En 1989, cuando ETA rompió su fugaz tregua al embarrancar las conversaciones de Argel, ni a Felipe González se le ocurrió comparecer en el Congreso ni su principal opositor, Manuel Fraga, le pidió que lo hiciera. En el 2000, cuando la banda volvió a asesinar tras 14 meses de alto el fuego, José María Aznar no puso los pies en la Cámara baja, ni el socialista Joaquín Almunia se lo reclamó. Zapatero, por tanto, romperá hoy una acendrada tradición que exime de control parlamentario los forzosamente discretos contactos del Gobierno con una organización terrorista.

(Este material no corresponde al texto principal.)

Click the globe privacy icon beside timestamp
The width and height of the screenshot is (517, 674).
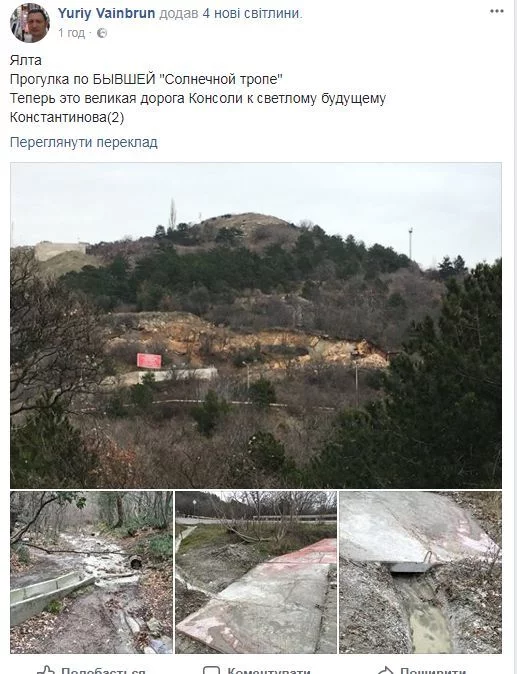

Cierto que Rajoy le exigió que fuera al Congreso, pero solo a Zapatero cabe endosar la decisión de hacerlo, pues en su entorno no han faltado quienes han intentado disuadirle. El ministro Alfredo Pérez Rubalcaba recela de un pleno donde el presidente, obligado a guardar reserva sobre la interlocución con ETA, poco o nada puede revelar, tesis secundada por Juan Carlos Rodríguez Ibarra, entre otros, en la última reunión de la ejecutiva del PSOE. Zapatero comparte esa opinión, pero ha decidido dar la cara para acallar las críticas del PP y dar fe de su falta de lealtad.